* Exercise brief
With pictures omitted, restate the data word for word.

* Records supplied
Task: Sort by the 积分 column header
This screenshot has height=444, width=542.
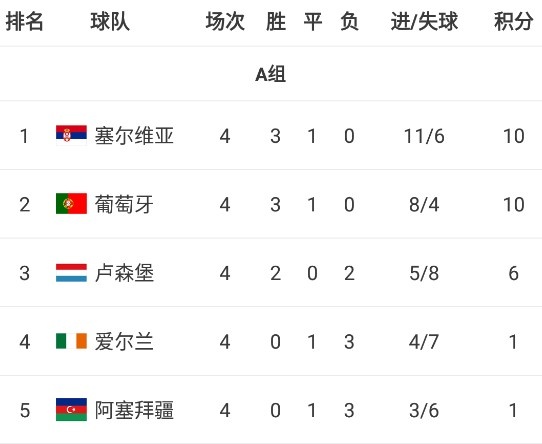Action: tap(513, 21)
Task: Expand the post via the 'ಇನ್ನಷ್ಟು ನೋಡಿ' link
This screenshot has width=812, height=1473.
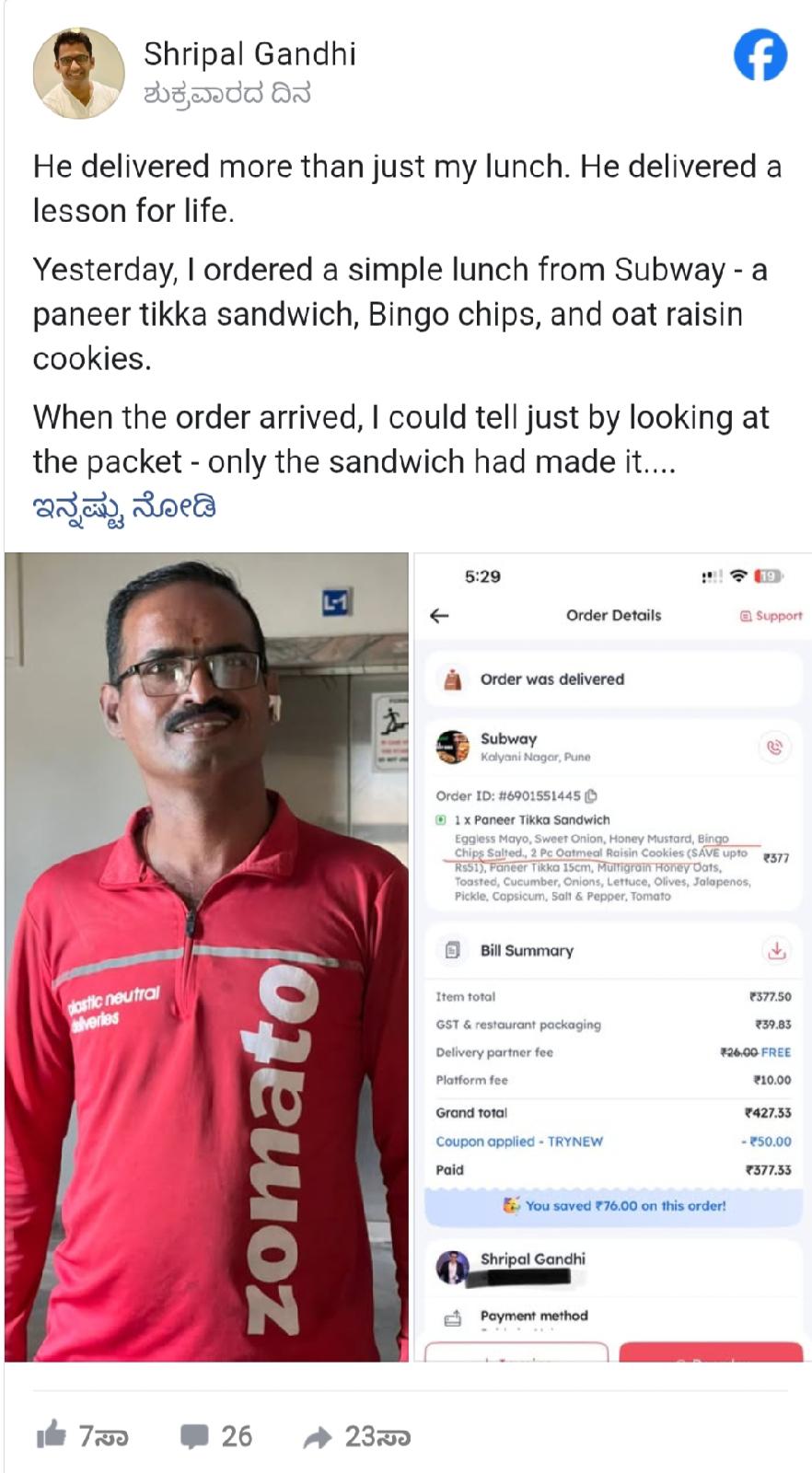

* Reply
Task: Sort by the 积分 column header
This screenshot has height=444, width=542.
Action: tap(513, 21)
Task: Expand the post via the 'ಇನ್ನಷ್ಟು ನೋಡಿ' link
This screenshot has width=812, height=1473.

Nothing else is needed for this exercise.